Ethical Reasoning Essential to Education

Linda Elder and Richard Paul

 

Throughout their lives, students will face a broad range of ethical issues and questions. Thus it is essential that they learn the foundational ethical principles and understandings requisite to skilled ethical reasoning. 

 

The ultimate basis for ethics is clear: Much human behavior has consequences for the welfare of others.  We are capable of acting toward others in such a way as to increase or decrease the quality of their lives. We are capable of helping or harming. What is more, we are theoretically capable of understanding when we are doing the one and when the other. This is so because we have the capacity to put ourselves imaginatively in the place of others and recognize how we would be affected if someone were to act toward us as we are acting toward others.

 

The proper role of ethical reasoning is to highlight acts of two kinds: those that enhance the well being of others—that warrant our praise—and those that harm or diminish the well-being of others—and thus warrant our criticism. Developing one’s ethical reasoning abilities is crucial because there is in human nature a strong tendency toward egotism, prejudice, self-justification, and self-deception. These pathological tendencies are exacerbated by powerful ethnocentric or sociocentric influences that shape our lives. These tendencies can be actively combated only through the systematic cultivation of fair-mindedness, honesty, integrity, self-knowledge, and deep concern for the welfare of others.

 

Nearly everyone gives at least lip service to a common core of general ethical principles—for example, that it is morally wrong to cheat, deceive, exploit, abuse, harm, or steal from others, that everyone has an ethical responsibility to respect the rights of others, including their freedom and well-being, to help those most in need of help, to seek the common good and not merely their own self-interest and egocentric pleasures, to strive in some way to make the world more just and humane.

 

Unfortunately, mere verbal agreement on ethical principles will not accomplish important ethical ends nor change the world for the better. Ethical principles mean something only when manifested in behavior. They have force only when embodied in action. Yet to put them into action requires a combination of intellectual skills and ethical insights.

 

One ethical insight all humans need to acquire is that ethics is frequently confused with other divergent modes of thought that often leads to a failure to act ethically (while assuming oneself to be acting ethically).

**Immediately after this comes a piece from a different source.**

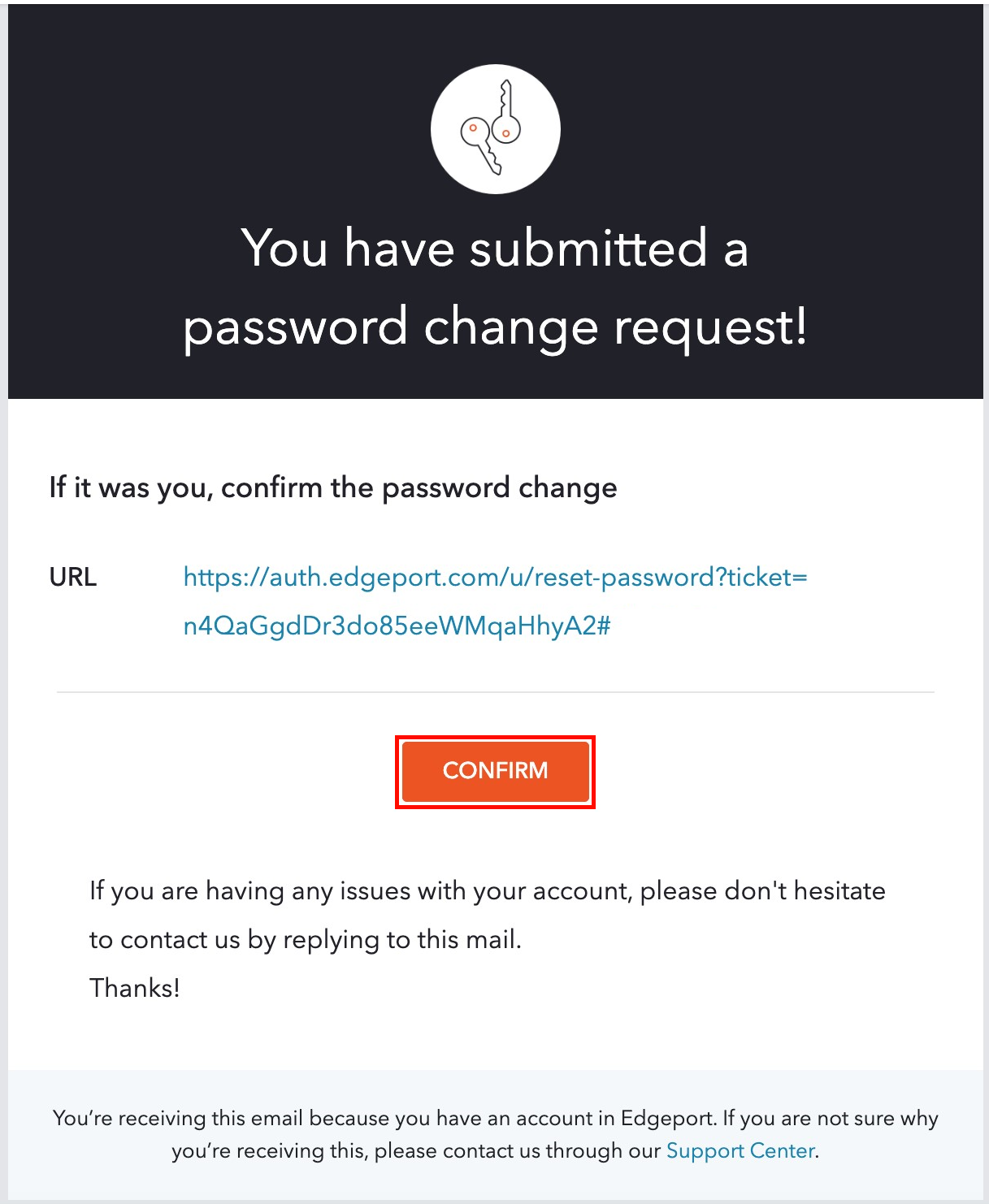Screen dimensions: 989x1204
Task: Click the word "Edgeport" in the footer
Action: pyautogui.click(x=667, y=1119)
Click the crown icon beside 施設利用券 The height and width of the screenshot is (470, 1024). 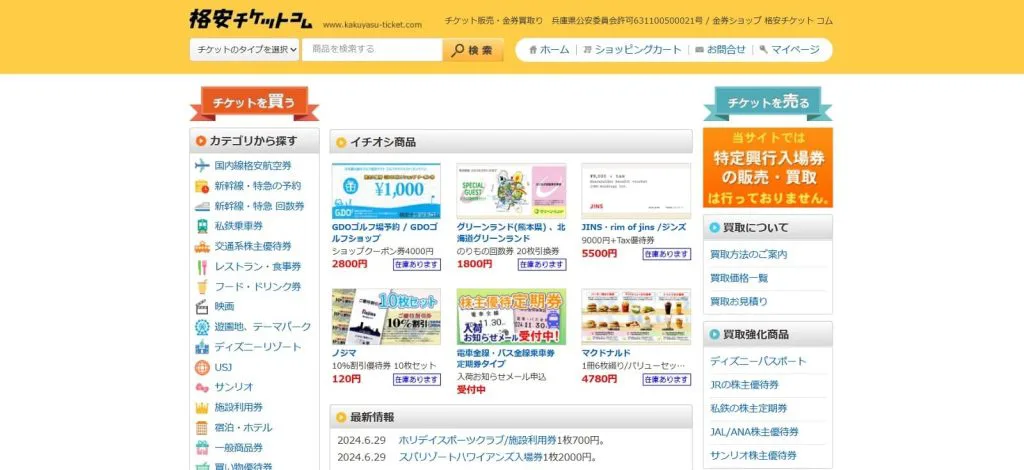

Skilled ethical thinkers routinely distinguish ethics from domains such as social conventions (conventional thinking), religion (theological thinking), and the law (legal thinking).

 

When ethics is confused with these very different modes of thinking it is not uncommon for conflicting social values and taboos to be treated as if they were universal ethical principles.

 

Thus, religious ideologies, social “rules,” and laws are often mistakenly taken to be inherently ethical in nature. If we were to accept this amalgamation of domains, then by implication every practice within any religious system would necessarily be ethical, every social rule ethically obligatory, and every law ethically justified.

 

If religion were to define ethics, we could not then judge any religious practices— for example tortur­ing unbelievers or burning them alive—as ethical. In the same way, if ethical and con­ventional thinking were one and the same, every social practice within any culture would necessarily be ethically obligatory—including Nazi Germany. We could not, then, condemn any social traditions, norms, and taboos from an ethical stand­point—however ethically bankrupt they were. What’s more, if the law defined ethics, then by implication politicians and lawyers would be experts on ethics and every law they finagled to get on the books would take on the status of an ethical truth.

 

It is essential, then, to differentiate ethics from modes of thinking commonly con­fused with ethics. We must remain free to critique commonly accepted social conventions, religious practices, political ideas, and laws using ethical concepts not defined by them. No one lacking this ability will become proficient in ethical reasoning.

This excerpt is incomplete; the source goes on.